What this task involves:
Precise copying is required. Return the data below in full.

(Dataset records)

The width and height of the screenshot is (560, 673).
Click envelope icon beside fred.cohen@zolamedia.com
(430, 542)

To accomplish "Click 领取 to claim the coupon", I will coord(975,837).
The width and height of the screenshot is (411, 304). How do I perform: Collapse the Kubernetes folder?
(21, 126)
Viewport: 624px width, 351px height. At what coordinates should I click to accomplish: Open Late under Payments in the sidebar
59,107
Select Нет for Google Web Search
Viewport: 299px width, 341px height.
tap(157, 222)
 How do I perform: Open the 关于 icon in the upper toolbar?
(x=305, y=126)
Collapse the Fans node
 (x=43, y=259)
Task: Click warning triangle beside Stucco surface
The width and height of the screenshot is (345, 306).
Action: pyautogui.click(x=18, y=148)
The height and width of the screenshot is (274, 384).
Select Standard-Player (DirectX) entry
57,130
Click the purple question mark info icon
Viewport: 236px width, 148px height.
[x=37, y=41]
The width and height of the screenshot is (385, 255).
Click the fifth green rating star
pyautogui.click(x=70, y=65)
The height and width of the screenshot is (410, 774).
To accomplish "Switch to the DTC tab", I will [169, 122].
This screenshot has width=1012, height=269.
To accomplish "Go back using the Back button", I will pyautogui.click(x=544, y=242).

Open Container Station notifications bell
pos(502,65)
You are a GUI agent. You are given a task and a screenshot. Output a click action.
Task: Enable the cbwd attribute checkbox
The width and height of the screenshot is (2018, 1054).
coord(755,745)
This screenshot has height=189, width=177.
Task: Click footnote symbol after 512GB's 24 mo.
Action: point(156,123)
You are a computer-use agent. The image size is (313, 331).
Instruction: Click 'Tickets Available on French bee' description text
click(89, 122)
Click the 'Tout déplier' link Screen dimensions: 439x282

Reply to the task:
The width and height of the screenshot is (560, 673).
Click envelope icon beside fred.cohen@zolamedia.com
(430, 542)

To accomplish "Click 领取 to claim the coupon", I will coord(975,837).
The width and height of the screenshot is (411, 304). How do I perform: Collapse the Kubernetes folder?
(21, 126)
Viewport: 624px width, 351px height. At what coordinates should I click to accomplish: Open Late under Payments in the sidebar
59,107
Select Нет for Google Web Search
Viewport: 299px width, 341px height.
tap(157, 222)
 How do I perform: Open the 关于 icon in the upper toolbar?
(x=305, y=126)
Collapse the Fans node
 (x=43, y=259)
Task: Click warning triangle beside Stucco surface
The width and height of the screenshot is (345, 306).
Action: pyautogui.click(x=18, y=148)
The height and width of the screenshot is (274, 384).
Select Standard-Player (DirectX) entry
57,130
Click the purple question mark info icon
Viewport: 236px width, 148px height.
[x=37, y=41]
The width and height of the screenshot is (385, 255).
Click the fifth green rating star
pyautogui.click(x=70, y=65)
The height and width of the screenshot is (410, 774).
To accomplish "Switch to the DTC tab", I will [169, 122].
This screenshot has width=1012, height=269.
To accomplish "Go back using the Back button", I will pyautogui.click(x=544, y=242).

Open Container Station notifications bell
pos(502,65)
You are a GUI agent. You are given a task and a screenshot. Output a click action.
Task: Enable the cbwd attribute checkbox
The width and height of the screenshot is (2018, 1054).
coord(755,745)
This screenshot has height=189, width=177.
Task: Click footnote symbol after 512GB's 24 mo.
Action: point(156,123)
You are a computer-use agent. The image size is (313, 331).
Instruction: Click 'Tickets Available on French bee' description text
click(89, 122)
Click the 'Tout déplier' link Screen dimensions: 439x282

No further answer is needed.